Задание:
Ответьте, пожалуйста, на вопросы по отрывку о Пелопоннесской войне:
1. Чей анализ назван беспощадным?
2. К каким годам до н. э. отнесена попытка отделения Митилен?
3. Какую форму правления сохранили Митилены?

Фрагмент текста:
--- --- ---

Явления, о которых здесь идет речь, характерны для рассыпающегося по прихоти политико-этических аксиом мира. И сегодня никого не может удивить такое прагматичное отношение к нравственным понятиям и нормам. Не случайно мы сегодня располагаем способностью пластического представления о том, что означает этот процесс; с помощью такого представления мы можем признать актуальность беспощадного анализа, как его выполнил Фукидид, и тем самым обнаружить здесь особую важность исторической зависимости, которая позволяет вскрыть этот опыт. Можно много дискутировать по этому поводу и даже склониться к вопросу, в каком отношении эта впервые выявленная лабильность политико-этических понятий и усилия в каждом случае ее преобразовать находятся к феномену современного становления идеологий и, наконец, также к беспечной практике применения этих понятий при выхолащивании мысленной реальности.
В первой фазе Пелопоннесской войны соединились затронутые здесь обстоятельства в двух знаменитых и хорошо известных событиях. Одно такое событие – это попытка отделения Митилен на Лесбосе (428–427 до н. э.). Митилены были старейшим членом Аттической империи и одни из немногих не только имели право поставлять корабли вместо уплаты дани, но и сохранили олигархическую форму правления. Именно здесь можно было, в отличие от многих других мест, говорить о политической цельности и внутренней стабильности. Но война пошатнула устойчивость этого курса. Олигархи последовали за своими исключительно социологически мотивированными симпатиями к Спарте и решили пожертвовать своим надежным положением в союзе ради «свободы», которая на деле означала примыкание к Спарте. Олигархи, правда, забыли подумать о том, что своими действиями приведут в движение демократические круги Лесбоса, которые получат благоприятную возможность, в союзе с Афинами, заменить мятежную олигархию лояльной Афинам демократией, не говоря уже о том, что ввиду военно-морской беспомощности Пелопоннеса попытка мятежа вообще представлялась бессмысленным предприятием.

--- --- ---

Записи данных:
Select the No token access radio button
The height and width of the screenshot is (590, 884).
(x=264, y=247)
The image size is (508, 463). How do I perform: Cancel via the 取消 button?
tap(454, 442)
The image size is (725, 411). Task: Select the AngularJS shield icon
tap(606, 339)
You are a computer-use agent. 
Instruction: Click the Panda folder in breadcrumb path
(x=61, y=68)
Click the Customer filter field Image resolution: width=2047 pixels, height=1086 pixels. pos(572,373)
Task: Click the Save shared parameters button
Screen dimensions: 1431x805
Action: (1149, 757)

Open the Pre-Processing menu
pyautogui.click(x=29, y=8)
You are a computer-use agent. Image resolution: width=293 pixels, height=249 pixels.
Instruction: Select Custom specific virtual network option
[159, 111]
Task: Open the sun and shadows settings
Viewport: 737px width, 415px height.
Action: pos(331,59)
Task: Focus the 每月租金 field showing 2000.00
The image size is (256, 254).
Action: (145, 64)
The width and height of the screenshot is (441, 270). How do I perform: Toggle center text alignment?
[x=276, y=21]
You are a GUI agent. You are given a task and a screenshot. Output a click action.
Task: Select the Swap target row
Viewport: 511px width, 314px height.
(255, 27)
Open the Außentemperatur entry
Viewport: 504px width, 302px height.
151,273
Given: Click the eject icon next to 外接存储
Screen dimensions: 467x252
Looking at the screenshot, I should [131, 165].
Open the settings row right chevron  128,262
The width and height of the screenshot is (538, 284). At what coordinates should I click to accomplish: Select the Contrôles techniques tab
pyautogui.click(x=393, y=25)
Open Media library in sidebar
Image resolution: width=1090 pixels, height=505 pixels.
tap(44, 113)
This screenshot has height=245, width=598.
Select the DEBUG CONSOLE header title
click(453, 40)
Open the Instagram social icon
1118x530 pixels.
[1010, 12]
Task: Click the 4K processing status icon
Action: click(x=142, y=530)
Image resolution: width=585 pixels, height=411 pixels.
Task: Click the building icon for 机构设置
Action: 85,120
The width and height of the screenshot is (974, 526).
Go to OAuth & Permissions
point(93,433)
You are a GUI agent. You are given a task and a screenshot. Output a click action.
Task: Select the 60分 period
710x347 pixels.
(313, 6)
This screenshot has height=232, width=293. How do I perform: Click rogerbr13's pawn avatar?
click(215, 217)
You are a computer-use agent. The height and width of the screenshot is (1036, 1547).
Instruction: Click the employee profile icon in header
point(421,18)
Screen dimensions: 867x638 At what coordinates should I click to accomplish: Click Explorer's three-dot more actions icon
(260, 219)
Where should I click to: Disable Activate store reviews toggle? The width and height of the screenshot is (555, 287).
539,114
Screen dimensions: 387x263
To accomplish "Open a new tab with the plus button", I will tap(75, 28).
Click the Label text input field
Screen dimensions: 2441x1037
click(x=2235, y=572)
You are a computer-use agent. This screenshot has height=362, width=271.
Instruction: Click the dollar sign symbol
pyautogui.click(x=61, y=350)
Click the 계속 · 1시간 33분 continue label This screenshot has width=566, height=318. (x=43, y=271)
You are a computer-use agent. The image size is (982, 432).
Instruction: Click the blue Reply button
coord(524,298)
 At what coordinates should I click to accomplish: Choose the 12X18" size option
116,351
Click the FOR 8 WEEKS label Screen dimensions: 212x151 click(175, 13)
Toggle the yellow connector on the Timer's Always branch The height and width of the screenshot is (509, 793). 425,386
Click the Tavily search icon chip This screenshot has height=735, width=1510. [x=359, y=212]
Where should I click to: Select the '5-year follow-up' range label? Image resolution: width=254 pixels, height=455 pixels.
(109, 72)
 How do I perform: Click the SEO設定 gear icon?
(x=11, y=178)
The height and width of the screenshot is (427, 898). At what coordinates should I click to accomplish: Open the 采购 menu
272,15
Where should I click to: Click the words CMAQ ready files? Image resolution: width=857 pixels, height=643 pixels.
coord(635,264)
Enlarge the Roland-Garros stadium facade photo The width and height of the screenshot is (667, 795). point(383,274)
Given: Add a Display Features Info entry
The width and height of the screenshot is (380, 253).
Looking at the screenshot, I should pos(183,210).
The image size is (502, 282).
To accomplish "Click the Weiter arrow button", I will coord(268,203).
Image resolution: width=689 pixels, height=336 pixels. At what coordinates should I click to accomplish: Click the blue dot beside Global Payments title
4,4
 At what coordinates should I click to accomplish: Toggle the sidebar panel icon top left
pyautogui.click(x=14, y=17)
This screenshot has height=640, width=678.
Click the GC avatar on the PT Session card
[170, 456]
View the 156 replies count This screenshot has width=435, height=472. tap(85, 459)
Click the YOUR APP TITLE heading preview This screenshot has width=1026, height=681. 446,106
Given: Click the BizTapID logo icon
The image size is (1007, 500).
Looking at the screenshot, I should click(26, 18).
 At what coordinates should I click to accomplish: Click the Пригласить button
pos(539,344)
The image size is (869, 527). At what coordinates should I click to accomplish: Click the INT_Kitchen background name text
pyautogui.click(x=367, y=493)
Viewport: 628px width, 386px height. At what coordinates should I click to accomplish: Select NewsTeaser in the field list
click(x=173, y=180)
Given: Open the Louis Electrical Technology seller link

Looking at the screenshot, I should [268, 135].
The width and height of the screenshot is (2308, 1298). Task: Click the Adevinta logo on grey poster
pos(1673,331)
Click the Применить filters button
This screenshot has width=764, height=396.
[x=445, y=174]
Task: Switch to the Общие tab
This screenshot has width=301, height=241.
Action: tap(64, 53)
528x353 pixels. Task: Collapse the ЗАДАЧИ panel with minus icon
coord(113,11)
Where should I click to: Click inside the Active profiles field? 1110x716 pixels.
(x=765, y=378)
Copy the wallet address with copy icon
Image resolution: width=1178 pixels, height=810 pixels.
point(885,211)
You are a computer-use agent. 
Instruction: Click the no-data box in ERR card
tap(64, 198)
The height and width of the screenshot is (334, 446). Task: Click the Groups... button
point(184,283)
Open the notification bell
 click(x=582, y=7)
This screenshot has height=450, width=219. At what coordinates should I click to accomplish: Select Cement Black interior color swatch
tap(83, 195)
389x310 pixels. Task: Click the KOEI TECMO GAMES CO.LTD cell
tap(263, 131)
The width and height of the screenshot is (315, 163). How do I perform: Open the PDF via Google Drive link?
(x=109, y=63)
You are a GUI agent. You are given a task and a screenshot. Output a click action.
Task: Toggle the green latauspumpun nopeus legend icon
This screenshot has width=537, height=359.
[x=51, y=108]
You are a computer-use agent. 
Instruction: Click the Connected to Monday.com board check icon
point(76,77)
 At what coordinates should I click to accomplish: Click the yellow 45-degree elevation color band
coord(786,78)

--- --- ---

Ответ:
1. Фукидида.
2. 428–427 до н. э.
3. Олигархическую.